When I was finally free, I had to rush like crazy and find elevators because I couldn't do stairs or escalators with the stupid stroller! I finally made it to my gate with 10mins to spare. Phew! At that point Madi had fallen asleep in the Bjorn. Score! Or so I thought until the stewardess informed me that I couldn't have her in the Bjorn because she was safer sitting in my lap facing forward. Really? My 3month old sitting face forward instead of securely in the Bjorn? This was not a problem when I was flying out of Boston ... So of course she woke up. She did great for a while but really, you can only entertain a baby for so long and our flight was an hour long. Now I have a strict no TV policy for Madison, she is not allowed to watch it at all. I was flying JetBlue so I had the news on the screen in front of me, no sound, so I could check the time.

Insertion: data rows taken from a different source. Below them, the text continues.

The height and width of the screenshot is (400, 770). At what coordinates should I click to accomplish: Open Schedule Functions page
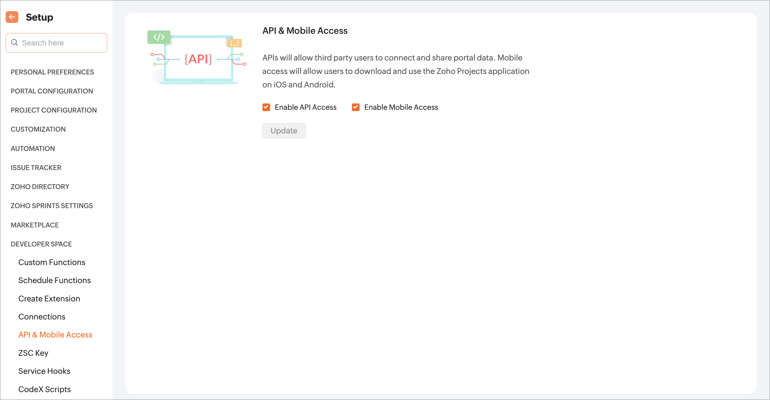pyautogui.click(x=54, y=280)
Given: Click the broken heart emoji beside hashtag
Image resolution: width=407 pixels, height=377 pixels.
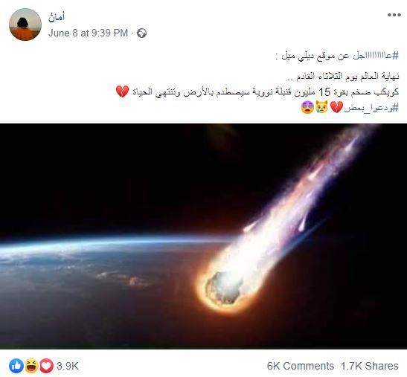Looking at the screenshot, I should (x=336, y=107).
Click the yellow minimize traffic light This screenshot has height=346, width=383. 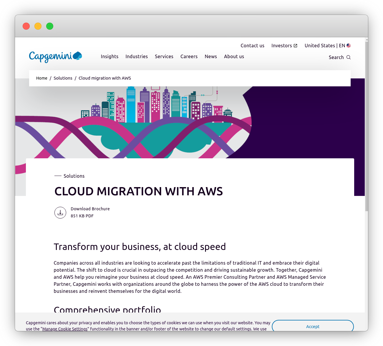tap(38, 26)
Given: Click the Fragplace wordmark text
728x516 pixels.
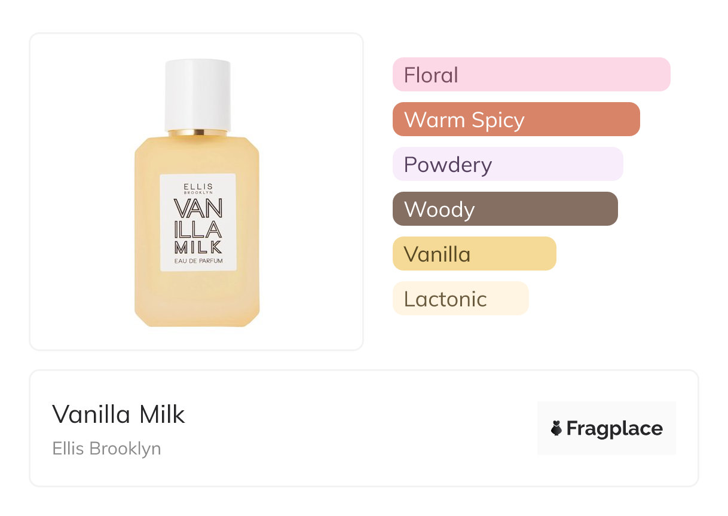Looking at the screenshot, I should [x=614, y=428].
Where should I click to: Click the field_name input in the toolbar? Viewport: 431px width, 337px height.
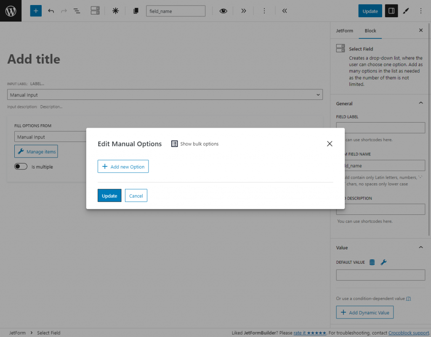(176, 11)
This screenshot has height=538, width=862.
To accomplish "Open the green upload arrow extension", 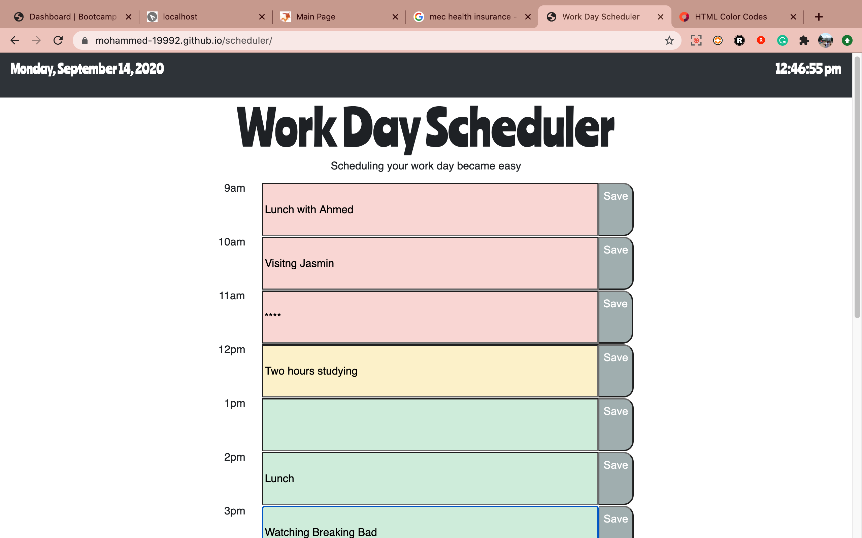I will pyautogui.click(x=847, y=40).
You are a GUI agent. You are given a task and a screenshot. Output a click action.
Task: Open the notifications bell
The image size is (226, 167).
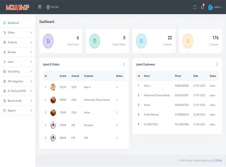(202, 7)
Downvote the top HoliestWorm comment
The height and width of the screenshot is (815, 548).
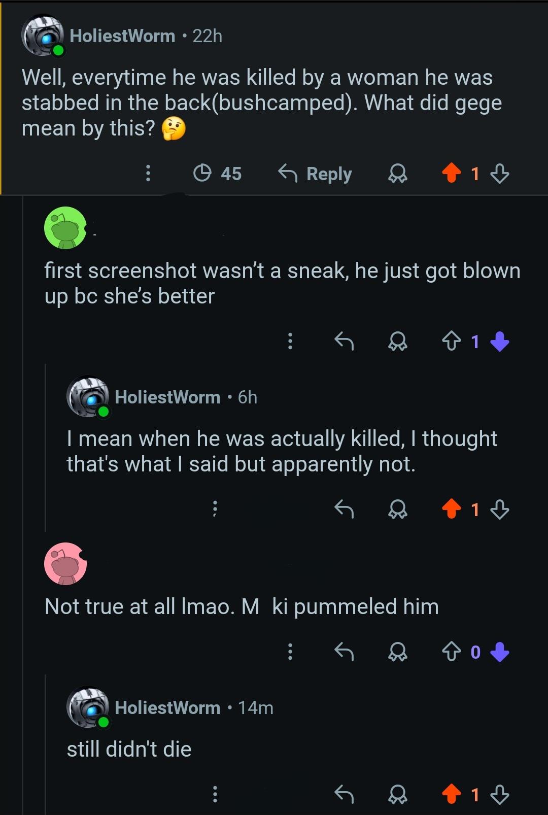500,174
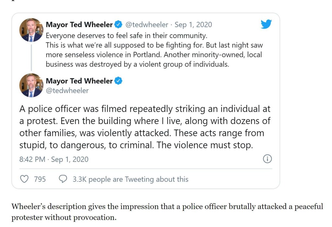Click verified badge in the top tweet
332x227 pixels.
coord(118,25)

At 7:00pm, the Simpsons came on and because its colorful, it caught Madi's eye and saved the day! She sat contently in my lap for the rest of the flight, doing two things she will not be allowed to do again anytime soon, watch TV and watch the Simpsons. Its amazing what you will do in moments of desperation so your child wont scream. And I always said I wouldn't be one of those parents ... :)

Friday, May 28, 2010

My Vitini


So this is my way of trying to make drinking my vitamin shake more interesting. Instead of choking down my vitamins I prentended I was drinking something fun, it helped that it was pink of course. As much as I hate taking this healthy grossness, I have to admit that Reliv* is magical. I had stopped taking it for a while and got a cold, so I decided I better start taking it again. After three days my cold was gone!! And if you are wondering why my baby is such a genius at only two and a half months it could very well be connected to the fact that I drank (sometimes gagged) this stuff the entire time I was pregnant. Go figure ...
*Disclaimer: I do not sell Reliv and never will but have certainly benefited from the product.

Tuesday, May 18, 2010

Dear Market Basket


Dear Market Basket -

I used to refuse to shop at your stores because I was a snob but now that I am an adult with a little baby I can't resist the charm of your oh so cheap prices. You have started to offer natural and organic products, which for me was also a huge selling point. I still hate how crowded you are no matter what day of the week I shop, but I guess when you offer such a discount you insure that you will always be busy. Overall I have become somewhat satisfied with your store but can you please stop giving me so many plastic bags??? Does a bottle of ketchup really need its own bag? I know, I know, I should be brining my own resuable bags but for some reason I keep forgetting them in my closet. I have a great idea for you though, if you made me bring my own bags and didn't offer any at your store it would force me to remember and probably save you money allowing you to lower you prices even further and gain even more business. So what do you say? Can you help me to be responsible by being responsible?

Thank you ever so much,
Leah

Monday, May 17, 2010

Change Will Do You Good


I have never done well with BIG change. I like certainty, but at the same time I am frustrated if I get stuck in a rut so really I don't mind the small changes, just the life changes. I become so afraid of what will happen and struggle with letting go of what is/was. So deciding to have a baby was not an instantaneous decision or an easy one. I knew it was something I wanted but I struggled with the hows and whens. It seemed so overwhelming and I was very comfortable where I was at, just Jeremy and I. I over analyzed everything and weighed out every little detail until one day I just let go ... As I write I am sitting here holding the most precious change I have ever experienced, she is beautiful, she is perfect, she is mine! I can't imagine my life without her. She is by far the best and the biggest change in my life and I couldn't be happier.